The next two German Monday Film Shows will be dedicated to an important  date in German history  – the 20 July 1944  – when a group of German army officers attempted to assassinate Adolf Hitler. This Monday’s film is an Arthur Brauner production from 1955 followed by the Hollywood production “Operation Walküre – Valkyrie” starring Tom Cruise on 3 March 

1955, 97 min. b/w, dir. Falk Harnack, script: Günther Weisenborn, starring Wolfgang Preiss, Maximilian Schell, English subtitles 

DATE: 24 February 2014

TIME: 5.00 p.m.

VENUE:  Howard College, MTB West Wing, 1st Floor, German Programme, Media Room F251 

About the film:
Bearing no titles except for an intro and concluding text, Der 20. Juli (1955) offers another perspective on the assassination plot that almost succeeded in killing Hitler in 1944. Director Falk Harnack, once a resistance member himself, shot a fabulous, never boring picture, eleven years after the attempted assassination. Graf Schenk von Stauffenberg (Wolfgang Preiss in an appropriate rôle), a leading member of the secret regime resistance group around Goerdeler and Beck (played by veteran actors Paul Bildt and Werner Hinz), decides to kill Hitler soon after his installment as chief of staff of Eastern replacement troops. After a first try has failed – General von Tresckow says: “That guy (Hitler) has even chance on his side” – , Stauffenberg himself places a time bomb in Hitler’s headquarters in Eastern Prussia. Then follows a minute description of the main events of the rest of the day, July 20, 1944.

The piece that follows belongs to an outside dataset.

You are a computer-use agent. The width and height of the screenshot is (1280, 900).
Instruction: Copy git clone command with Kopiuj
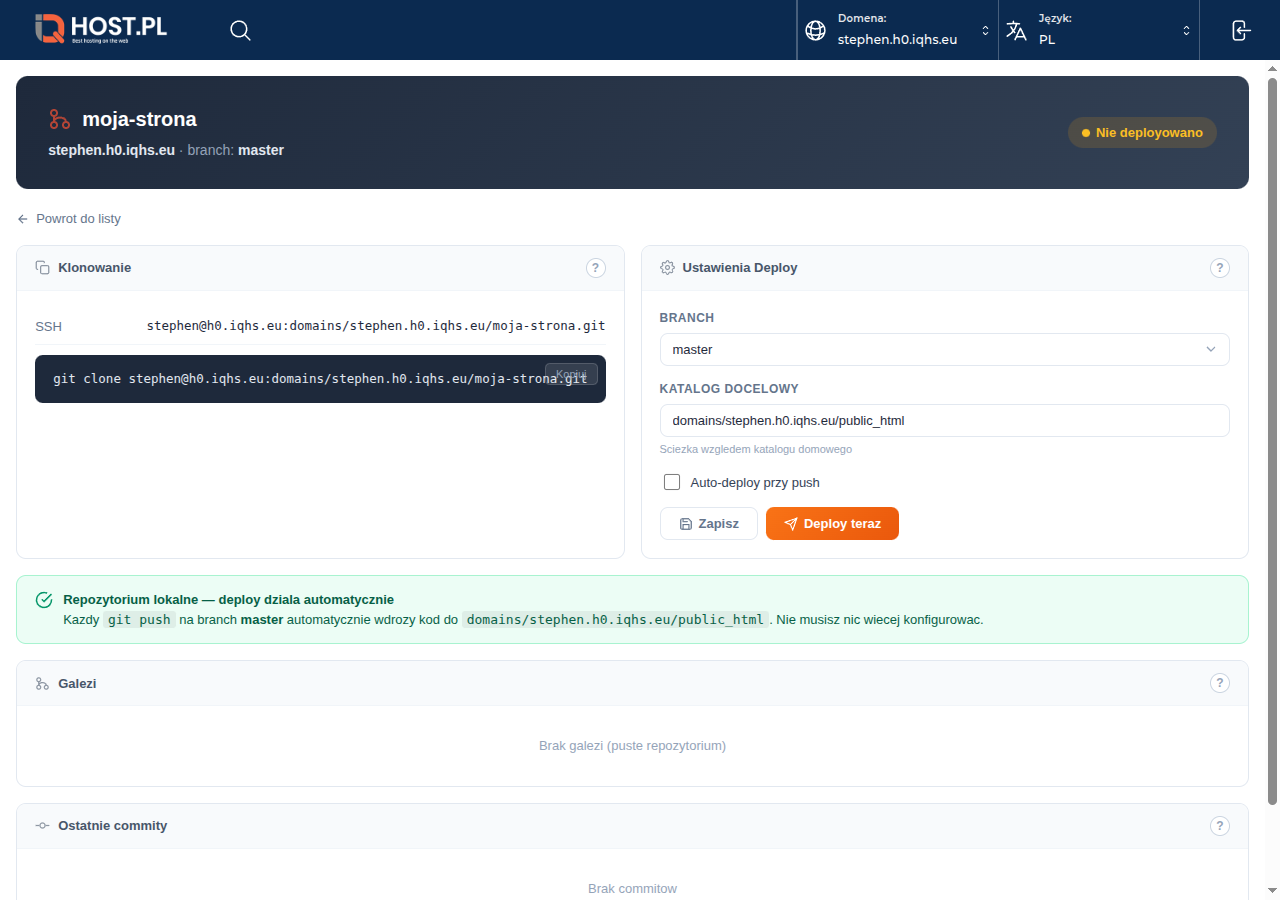(571, 374)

Unlike the 1990 TV movie, The Plot To Kill Hitler, where the filmmakers tried to combine a backstory on von Stauffenberg’s war wounds, life at home with the wife and kids, meeting fellow plotters, and setting the plan into action, Der 20. Juli begins as von Stauffenberg returns from the front and makes first contact with conspirators, settling on Operation Valkyrie to take over Berlin after Hitler’s been neutered.

There are no scenes regarding the causes of von Stauffenberg’s war injuries or moments with family (there’s no hint that he has a wife and kids), virtually no music score to provoke audiences and few action scenes. Director Falk Harnack goes for a stark docu-drama style that presents as many of the facts as possible, with a lot more side scenes on the ideologies and clashing classes that merged to form an insurgent force against the Nazi regime. 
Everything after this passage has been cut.